(HOW TO COMPLETE THIS TASK) Using the material below, return exactly the lines between the one holding "Task: Like the post with the heart icon" and the one holding "Given: Click the green WS dimension line", inclusive, and no others.

(SUPPLIED RECORDS)
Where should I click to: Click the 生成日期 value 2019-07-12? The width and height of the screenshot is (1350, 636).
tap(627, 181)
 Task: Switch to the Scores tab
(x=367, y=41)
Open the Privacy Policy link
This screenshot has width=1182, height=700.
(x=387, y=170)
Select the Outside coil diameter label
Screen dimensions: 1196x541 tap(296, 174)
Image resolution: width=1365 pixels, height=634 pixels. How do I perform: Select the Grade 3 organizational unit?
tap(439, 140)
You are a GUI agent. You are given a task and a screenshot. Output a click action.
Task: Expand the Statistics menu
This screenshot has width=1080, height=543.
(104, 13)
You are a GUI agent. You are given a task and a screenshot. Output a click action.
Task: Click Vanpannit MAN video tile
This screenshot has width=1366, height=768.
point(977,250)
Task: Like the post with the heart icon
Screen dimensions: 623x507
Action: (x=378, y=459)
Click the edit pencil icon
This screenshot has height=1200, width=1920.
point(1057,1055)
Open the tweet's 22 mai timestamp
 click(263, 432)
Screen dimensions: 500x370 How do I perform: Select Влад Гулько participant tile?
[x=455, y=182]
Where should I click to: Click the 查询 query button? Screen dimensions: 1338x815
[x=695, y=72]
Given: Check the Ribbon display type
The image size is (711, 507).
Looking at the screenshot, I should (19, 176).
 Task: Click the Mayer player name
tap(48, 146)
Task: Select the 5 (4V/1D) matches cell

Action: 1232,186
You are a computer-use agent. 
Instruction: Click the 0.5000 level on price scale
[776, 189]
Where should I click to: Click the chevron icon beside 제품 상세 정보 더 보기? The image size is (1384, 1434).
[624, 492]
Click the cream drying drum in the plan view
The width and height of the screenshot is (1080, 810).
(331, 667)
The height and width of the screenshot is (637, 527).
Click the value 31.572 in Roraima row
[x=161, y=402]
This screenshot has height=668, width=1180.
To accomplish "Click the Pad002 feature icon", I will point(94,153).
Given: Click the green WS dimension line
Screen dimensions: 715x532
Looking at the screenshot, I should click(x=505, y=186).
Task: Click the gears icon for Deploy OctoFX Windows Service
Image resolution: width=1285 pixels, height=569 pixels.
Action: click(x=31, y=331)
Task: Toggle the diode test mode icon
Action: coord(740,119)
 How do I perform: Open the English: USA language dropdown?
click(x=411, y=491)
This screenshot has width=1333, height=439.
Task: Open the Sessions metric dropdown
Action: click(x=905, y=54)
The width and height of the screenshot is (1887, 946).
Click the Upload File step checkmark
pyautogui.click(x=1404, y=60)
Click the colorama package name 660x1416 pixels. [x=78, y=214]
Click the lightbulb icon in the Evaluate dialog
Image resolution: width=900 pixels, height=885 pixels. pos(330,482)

(RESPONSE AREA)
Task: Like the post with the heart icon
Screen dimensions: 623x507
Action: (x=378, y=459)
Click the edit pencil icon
This screenshot has height=1200, width=1920.
point(1057,1055)
Open the tweet's 22 mai timestamp
 click(263, 432)
Screen dimensions: 500x370 How do I perform: Select Влад Гулько participant tile?
[x=455, y=182]
Where should I click to: Click the 查询 query button? Screen dimensions: 1338x815
[x=695, y=72]
Given: Check the Ribbon display type
The image size is (711, 507).
Looking at the screenshot, I should (19, 176).
 Task: Click the Mayer player name
tap(48, 146)
Task: Select the 5 (4V/1D) matches cell

Action: 1232,186
You are a computer-use agent. 
Instruction: Click the 0.5000 level on price scale
[776, 189]
Where should I click to: Click the chevron icon beside 제품 상세 정보 더 보기? The image size is (1384, 1434).
[624, 492]
Click the cream drying drum in the plan view
The width and height of the screenshot is (1080, 810).
(331, 667)
The height and width of the screenshot is (637, 527).
Click the value 31.572 in Roraima row
[x=161, y=402]
This screenshot has height=668, width=1180.
To accomplish "Click the Pad002 feature icon", I will point(94,153).
Given: Click the green WS dimension line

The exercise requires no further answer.